Für die in liberalisierten Netzindustrien aktiven Unternehmen sind Kosteninformationen insbesondere bei Preis- und Investitionsentscheidungen von zentraler Bedeutung. Darüber hinaus interessieren sich in zunehmendem Maße die wirtschaftspolitischen Entscheidungsträger für die Kosten der Netze, vor allem bei der Regulierung von Marktmacht und der Bestellung defizitärer Netzleistungen. Dies erfordert eine auf anerkannten ökonomischen Prinzipien basierende entscheidungsorientierte Kostenermittlung, die durchgängig und konsistent in allen Netzbereichen – seien sie nun wettbewerblich, reguliert oder subventioniert – anwendbar ist. Die vorliegende Habilitationsschrift will hierfür eine systematische methodische Grundlage legen.

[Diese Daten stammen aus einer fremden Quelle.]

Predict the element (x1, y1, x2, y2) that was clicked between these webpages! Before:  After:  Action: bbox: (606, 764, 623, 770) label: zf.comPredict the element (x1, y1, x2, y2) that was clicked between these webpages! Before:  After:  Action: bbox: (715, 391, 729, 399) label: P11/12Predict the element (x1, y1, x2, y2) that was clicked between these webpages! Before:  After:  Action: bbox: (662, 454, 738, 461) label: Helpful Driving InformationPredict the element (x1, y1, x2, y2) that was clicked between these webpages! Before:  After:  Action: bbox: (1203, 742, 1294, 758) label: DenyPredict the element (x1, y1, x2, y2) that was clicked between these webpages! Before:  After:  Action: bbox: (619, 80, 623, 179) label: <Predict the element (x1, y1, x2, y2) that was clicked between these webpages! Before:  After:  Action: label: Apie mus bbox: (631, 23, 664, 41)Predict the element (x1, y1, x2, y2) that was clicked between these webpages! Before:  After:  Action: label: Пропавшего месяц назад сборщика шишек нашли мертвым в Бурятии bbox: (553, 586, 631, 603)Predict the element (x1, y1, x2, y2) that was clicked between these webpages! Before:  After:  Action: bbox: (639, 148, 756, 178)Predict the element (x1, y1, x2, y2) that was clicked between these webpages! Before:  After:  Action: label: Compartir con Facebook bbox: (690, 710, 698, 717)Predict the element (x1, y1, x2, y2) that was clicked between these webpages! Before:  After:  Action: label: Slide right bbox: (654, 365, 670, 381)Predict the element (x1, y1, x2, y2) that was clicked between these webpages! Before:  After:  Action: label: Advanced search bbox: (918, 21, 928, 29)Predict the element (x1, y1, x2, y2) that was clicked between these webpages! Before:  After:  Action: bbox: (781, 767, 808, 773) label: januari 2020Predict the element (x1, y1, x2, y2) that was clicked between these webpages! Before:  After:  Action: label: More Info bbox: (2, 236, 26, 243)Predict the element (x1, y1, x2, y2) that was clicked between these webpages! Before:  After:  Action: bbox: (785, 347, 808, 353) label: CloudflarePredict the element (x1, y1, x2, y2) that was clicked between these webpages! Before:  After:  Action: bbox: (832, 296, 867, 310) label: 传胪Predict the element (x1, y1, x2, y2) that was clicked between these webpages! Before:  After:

Im Mittelpunkt steht die disaggregierte Ermittlung der Kapitalkosten. Es wird aufgezeigt, dass das Deprival value-Konzept bei der Kapitalkostenermittlung eine zentrale Rolle spielt. Darauf aufbauend wird ein analytischer Rahmen entwickelt, der das Zusammenspiel von Regulierung und Subventionierung (z.B. bei defizitären Eisenbahninfrastrukturen) normativ begründen kann.